School breaks up for the half term on the Thursday, knowing that mum is doing a double shift on the Friday I thought we would make plans to go out (we will have the child from 8.30 am til 9.30 pm).
My husband who is also a registered childminder won tickets to a science museum, so we thought we would go there for the day.
Mum now tells me that grand parents are coming over for the day & would be here until 4pm on said day. Apparently they only visit twice a year and have time alone with the child, which is lovely.
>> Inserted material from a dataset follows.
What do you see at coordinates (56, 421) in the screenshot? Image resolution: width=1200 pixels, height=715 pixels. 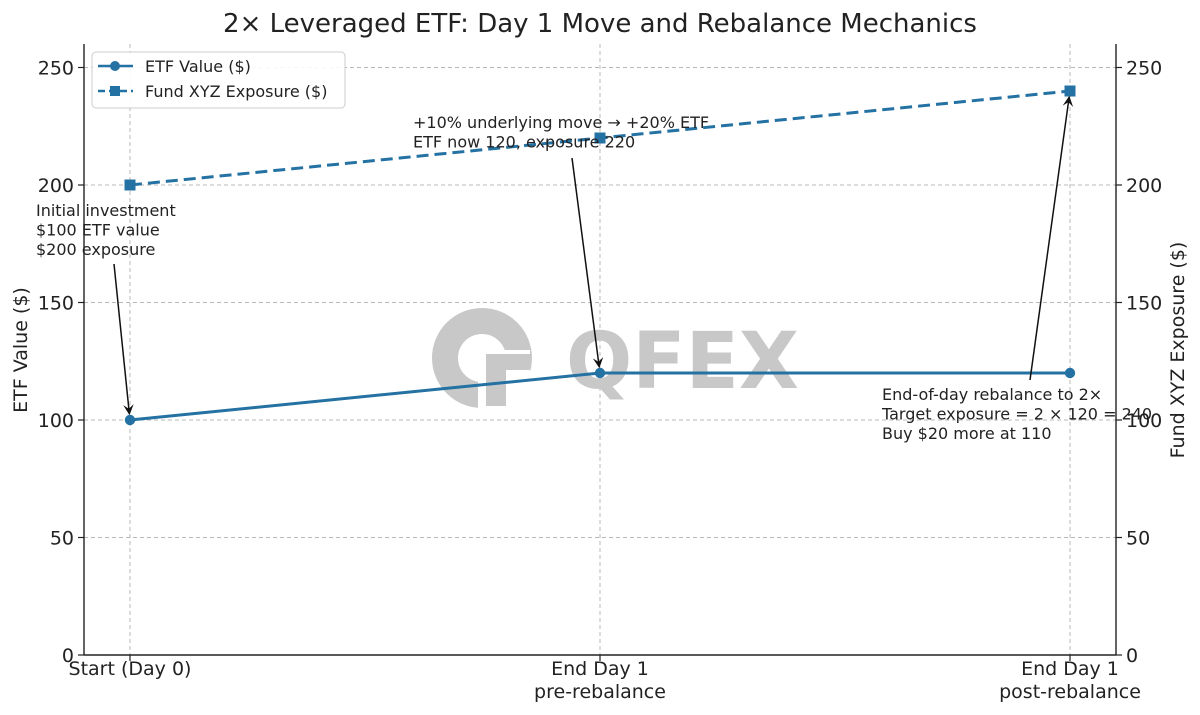 I see `y-tick-label-2: 100` at bounding box center [56, 421].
My dilemma is what do I do regards my plans? I've already told her I'm not prepared to be ferrying around that day as my own family are looking forward to the planned day out.
Am I expected to be back by 4pm to be available to take child off grandparents or should I expect mum to arrange alternative childcare for the evening?

QualityCare
14-10-2012, 04:43 PM
How near is the science museum is there any way grandparents would be able to meet you there and drop child off, otherwise l would explain to mum that you had planned this day as an outing because you had her little one all day and cannot change plans now (check husbands ticket doesn't exclude half term) and could she arrange alternative care this time, you do enough for her so hopefully she will help you this once.

The Juggler
14-10-2012, 05:20 PM
personally I would say you are out for the day but will not be back at xxpm and therefore, they could choose to send or not send as convenient to them and the grandparents :thumbsup:

blue bear
14-10-2012, 05:33 PM
Is the child coming to you other days? Can you offer to do the three shifts on other days and someone else do the Friday?

Chimps Childminding
14-10-2012, 07:47 PM
personally I would say you are out for the day but will not be back at xxpm therefore, they could choose to send or not send as convenient to them and the grandparents :thumbsup:

I agree!! Its not fair to mess up your day!!!

Carealot
14-10-2012, 07:55 PM
The ticket only extends to 31st oct but we are away for half term which mum is aware.
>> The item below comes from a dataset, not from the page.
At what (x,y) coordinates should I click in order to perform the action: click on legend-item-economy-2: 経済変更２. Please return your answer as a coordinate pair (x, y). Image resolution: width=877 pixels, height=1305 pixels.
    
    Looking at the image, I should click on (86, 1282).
We are available for all week but mum has only booked us for the double on Friday & 1 other afternoon/evening.

I'm not sure the grandparents would be prepared to meet us, the science museum isn't that close, I'm not sure where they are coming from, mum knows where we are going or the day, she hasn't mentioned that they could drop the child with us there.

I feel really bad at letting her down but I feel that she has messed my plans up and I had already told her about the ticket and that we would be going that day. I had told her it would be the perfect day to go as we hadn't got to be back until 9.30pm for her finishing work, so there would be no rush & we could really enjoy the day.

I'm always trying to fit everyone else's plans around mine & always work to what I'm asked to do but in this case, I don't want my family to go without either.
I want to still be seen as being professional but aren't we always told that our own family comes first?

Thank you for your feedback x

jane5
15-10-2012, 05:09 PM
Mum knows you have tickets and you are going out for the day. If she has decided to let the grandparents visit on that day then that is up to her but you should not have to change your plans.

I would tell her that you are still out for the day and it is her choice wether to send the child for the day as planned or make other arrangements for the whole of her double shift.

Enjoy your day out.

pinkbutterfly
16-10-2012, 08:27 AM
If she knows you're going out I would tell her the grandparents can collect at whatever time she specified from the place you specify. It seems to me you let her think she can dictate you how you work. It's time to put a stop to it.
I work with my husband as well and we always go out of our way to help the parents but there is a limit we have and we never let anybody cross it. You should put you and your family first.